Back story: Ever wonder what the city of Geneva would look like as a typeface (no, we don’t mean that early bitmap font that came with our first-gen Macs, though aww)? During the late 1500s Geneva was a highly respected center of European print culture, thanks to John Calvin and the Protestant Reformation, which spawned a prolific stream of writers and a steady stream of work for the city’s master pressmen.
While studying at Geneva’s Haute École d’Art et Design, designer Fermin Guerrero dug deep into typographic history to create Thesaurus, a type project he later returned to after finishing a Master’s degree in typeface design at the University of Reading. Guerrero’s typeface was inspired by the work of Robert Estienne and his son Henri, the 16th century printers, editors, and publishers of the famous Thesaurus Græcæ Linguæ, a four-volume Greek thesaurus (plus two supplements!) published in 1572.
Why’s it called Thesaurus? The typeface is named after the Estiennes’ magnum opus.
What are its distinguishing characteristics? “Thesaurus blends features of the original metal types used by the Estiennes with more contemporary characteristics such as a large x-height, narrower forms, and increased modulation,” Guerrero says. “The result is a charismatic typeface with a unique flavor, with one foot in the past and one foot in the present. Because the details of the original letterforms were influenced by the mechanics of the printing process (the texture of the paper, the type, and amount of ink, the amount of pressure, etc.), there were numerous versions of each to choose from; in some cases I worked from a single example, and in other cases I took details from several versions to create a composite.”
Thesaurus is a versatile family, with 12 styles (and more to come), four cuts, and two optical sizes. The Roman, Italic, and Display styles look very different from one another because the designer wanted each to have its own personality. Some resourcefulness was needed to create the Display, Black Roman, and Black Italic styles, as there was no reference for inspiration—the first high contrast display typefaces arrived in the 18th century, and the first related bold types date to the early 19th century. “Instead of seeing this as a restriction or an obstacle, I felt that having the opportunity to imagine how these styles would look was a nice challenge that provided more room for innovation,” says Guerrero.

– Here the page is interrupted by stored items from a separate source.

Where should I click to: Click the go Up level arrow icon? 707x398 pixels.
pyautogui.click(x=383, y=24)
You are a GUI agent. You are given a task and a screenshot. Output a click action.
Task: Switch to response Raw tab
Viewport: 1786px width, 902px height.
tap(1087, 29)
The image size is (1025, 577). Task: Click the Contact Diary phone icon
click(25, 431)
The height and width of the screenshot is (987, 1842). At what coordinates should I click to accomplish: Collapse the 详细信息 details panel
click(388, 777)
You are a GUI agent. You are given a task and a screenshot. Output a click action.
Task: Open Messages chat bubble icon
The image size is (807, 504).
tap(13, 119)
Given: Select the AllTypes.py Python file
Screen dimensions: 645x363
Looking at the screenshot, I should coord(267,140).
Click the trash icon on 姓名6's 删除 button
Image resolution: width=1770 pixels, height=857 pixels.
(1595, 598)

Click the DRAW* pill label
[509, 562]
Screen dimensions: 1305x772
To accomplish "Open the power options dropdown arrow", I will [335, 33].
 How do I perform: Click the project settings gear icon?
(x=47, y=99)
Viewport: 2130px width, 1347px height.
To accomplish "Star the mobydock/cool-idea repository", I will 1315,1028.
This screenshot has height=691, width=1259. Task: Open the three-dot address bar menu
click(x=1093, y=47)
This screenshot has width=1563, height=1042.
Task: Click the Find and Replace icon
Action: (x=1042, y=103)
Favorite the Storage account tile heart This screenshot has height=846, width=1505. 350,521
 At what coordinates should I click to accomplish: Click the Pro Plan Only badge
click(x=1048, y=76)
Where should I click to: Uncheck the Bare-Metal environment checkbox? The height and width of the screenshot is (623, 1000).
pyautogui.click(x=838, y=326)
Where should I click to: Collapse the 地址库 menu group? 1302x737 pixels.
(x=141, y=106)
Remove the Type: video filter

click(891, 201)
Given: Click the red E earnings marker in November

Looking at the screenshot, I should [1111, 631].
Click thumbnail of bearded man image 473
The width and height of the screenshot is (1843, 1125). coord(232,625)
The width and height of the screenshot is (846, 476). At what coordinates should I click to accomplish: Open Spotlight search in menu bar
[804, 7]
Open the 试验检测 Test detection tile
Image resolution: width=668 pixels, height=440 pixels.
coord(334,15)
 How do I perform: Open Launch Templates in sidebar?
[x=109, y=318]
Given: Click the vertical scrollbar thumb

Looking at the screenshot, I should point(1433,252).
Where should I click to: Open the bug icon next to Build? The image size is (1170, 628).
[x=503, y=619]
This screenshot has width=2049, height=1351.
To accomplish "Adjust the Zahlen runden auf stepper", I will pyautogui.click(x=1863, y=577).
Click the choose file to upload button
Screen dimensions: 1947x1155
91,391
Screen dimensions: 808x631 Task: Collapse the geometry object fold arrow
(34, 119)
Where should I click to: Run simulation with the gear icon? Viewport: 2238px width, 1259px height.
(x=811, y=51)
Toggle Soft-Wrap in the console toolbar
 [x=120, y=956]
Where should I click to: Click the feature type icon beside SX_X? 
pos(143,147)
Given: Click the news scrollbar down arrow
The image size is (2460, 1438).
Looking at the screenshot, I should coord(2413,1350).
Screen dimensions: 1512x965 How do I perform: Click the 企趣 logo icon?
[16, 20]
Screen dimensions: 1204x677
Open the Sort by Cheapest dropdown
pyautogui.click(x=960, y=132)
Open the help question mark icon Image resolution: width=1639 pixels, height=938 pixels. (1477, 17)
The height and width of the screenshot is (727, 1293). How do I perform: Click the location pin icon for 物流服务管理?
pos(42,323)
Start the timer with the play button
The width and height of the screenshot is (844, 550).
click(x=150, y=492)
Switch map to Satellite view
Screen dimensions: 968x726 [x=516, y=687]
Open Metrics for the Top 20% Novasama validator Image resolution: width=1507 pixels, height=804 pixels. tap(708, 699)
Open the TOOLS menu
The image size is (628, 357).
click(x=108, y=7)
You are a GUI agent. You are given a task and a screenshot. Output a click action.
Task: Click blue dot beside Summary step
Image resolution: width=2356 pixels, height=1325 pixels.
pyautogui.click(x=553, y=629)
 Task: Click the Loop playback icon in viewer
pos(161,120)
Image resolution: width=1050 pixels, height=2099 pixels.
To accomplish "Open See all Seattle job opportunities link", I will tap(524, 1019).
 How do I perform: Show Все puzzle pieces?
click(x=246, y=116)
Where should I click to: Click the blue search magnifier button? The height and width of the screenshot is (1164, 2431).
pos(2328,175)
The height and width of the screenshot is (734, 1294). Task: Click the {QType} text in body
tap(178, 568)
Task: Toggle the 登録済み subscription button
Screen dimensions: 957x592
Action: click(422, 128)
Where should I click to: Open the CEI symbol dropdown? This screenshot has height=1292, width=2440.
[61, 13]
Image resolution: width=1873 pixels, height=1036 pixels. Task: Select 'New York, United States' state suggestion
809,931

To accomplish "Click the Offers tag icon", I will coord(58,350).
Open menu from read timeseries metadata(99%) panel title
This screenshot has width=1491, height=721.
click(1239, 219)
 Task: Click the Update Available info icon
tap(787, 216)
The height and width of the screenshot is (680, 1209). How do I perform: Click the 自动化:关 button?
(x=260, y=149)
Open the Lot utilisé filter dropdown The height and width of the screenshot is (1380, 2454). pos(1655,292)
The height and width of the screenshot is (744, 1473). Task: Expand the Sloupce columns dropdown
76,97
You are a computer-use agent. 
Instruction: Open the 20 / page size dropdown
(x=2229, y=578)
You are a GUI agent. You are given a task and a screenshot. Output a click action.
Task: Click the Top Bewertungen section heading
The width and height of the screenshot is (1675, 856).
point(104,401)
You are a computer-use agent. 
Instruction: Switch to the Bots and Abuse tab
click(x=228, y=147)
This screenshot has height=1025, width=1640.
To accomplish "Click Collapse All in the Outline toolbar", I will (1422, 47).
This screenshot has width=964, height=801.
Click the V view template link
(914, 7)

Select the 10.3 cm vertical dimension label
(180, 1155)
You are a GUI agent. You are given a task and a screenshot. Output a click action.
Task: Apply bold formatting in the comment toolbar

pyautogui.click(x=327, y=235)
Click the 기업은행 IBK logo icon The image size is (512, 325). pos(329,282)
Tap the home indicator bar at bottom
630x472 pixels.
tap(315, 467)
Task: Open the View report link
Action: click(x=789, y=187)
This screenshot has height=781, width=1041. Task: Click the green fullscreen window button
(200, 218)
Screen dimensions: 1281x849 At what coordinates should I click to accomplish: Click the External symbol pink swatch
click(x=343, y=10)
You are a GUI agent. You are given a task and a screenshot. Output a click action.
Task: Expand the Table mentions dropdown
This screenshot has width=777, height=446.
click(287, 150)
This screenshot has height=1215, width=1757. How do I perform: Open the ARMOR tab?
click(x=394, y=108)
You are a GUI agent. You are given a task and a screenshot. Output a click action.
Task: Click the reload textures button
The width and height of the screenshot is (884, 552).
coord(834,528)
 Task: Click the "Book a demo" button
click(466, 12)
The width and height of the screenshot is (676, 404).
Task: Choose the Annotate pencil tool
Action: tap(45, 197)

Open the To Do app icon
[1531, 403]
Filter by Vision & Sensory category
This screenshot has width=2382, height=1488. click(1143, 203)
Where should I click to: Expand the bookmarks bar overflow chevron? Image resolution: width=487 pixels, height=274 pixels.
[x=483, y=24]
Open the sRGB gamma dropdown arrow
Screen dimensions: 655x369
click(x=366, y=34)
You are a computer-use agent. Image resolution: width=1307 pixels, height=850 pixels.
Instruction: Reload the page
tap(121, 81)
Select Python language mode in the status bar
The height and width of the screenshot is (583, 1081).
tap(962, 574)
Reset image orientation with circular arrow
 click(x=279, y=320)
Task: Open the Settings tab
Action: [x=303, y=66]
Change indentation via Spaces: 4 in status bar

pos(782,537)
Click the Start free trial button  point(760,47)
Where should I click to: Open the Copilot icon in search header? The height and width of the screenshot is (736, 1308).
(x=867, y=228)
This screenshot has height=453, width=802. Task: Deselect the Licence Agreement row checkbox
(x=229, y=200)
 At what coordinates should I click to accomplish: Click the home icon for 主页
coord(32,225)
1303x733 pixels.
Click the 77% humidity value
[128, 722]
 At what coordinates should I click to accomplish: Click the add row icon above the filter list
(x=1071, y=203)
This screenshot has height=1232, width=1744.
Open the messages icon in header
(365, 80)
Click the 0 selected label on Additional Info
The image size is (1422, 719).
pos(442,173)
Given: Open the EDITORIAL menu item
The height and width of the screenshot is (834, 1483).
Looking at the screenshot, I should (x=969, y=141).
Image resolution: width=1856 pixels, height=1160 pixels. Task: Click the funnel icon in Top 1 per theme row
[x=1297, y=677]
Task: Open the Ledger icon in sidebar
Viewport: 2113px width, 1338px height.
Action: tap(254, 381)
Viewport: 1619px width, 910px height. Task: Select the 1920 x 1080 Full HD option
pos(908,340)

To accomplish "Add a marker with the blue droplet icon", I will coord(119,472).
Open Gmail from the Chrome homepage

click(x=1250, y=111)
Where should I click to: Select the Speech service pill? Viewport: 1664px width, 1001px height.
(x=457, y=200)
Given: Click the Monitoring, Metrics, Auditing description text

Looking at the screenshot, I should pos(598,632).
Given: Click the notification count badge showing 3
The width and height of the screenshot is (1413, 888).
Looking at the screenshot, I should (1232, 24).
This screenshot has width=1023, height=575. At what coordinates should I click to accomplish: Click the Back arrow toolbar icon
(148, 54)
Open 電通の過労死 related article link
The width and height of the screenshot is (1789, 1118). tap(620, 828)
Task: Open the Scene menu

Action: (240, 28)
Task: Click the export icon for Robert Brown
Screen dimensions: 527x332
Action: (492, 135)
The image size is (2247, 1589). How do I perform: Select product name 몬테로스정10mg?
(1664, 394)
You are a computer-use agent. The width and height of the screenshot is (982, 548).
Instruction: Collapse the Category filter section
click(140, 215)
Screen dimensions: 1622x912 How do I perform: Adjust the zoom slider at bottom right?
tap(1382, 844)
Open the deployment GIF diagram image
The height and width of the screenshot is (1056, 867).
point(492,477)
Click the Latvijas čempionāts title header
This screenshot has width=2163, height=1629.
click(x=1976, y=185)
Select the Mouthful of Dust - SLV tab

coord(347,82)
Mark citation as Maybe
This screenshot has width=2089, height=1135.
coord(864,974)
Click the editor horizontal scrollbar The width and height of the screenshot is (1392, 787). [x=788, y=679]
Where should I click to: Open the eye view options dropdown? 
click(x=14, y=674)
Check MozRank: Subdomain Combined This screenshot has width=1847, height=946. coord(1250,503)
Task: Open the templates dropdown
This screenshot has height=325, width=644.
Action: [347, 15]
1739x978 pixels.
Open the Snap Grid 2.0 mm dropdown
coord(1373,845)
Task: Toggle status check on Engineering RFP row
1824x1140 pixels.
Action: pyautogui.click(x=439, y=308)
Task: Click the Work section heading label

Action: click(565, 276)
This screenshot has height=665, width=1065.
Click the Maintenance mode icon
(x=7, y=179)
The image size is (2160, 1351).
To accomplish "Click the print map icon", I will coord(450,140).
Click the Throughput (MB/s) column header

What should I use it for? Thesaurus is a great fit for any project that needs a wide range of text options, as its inherent variety of forms prevents boredom while steering clear of chaos. Some styles feel more staid while others are definitely more fun-loving.
Who’s it friends with? Guerrero sees a low-contrast, narrow sans serif, such as Mote or Tempera, as good companion text faces. Of course, Thesaurus Display is designed to pair beautifully with Thesaurus Text, but for headline options with even more contrast Guerrero suggests a Didone, such as Karloff Positive, or an Inscribed/Engraved inspired typeface like Albertus—especially when set in all caps.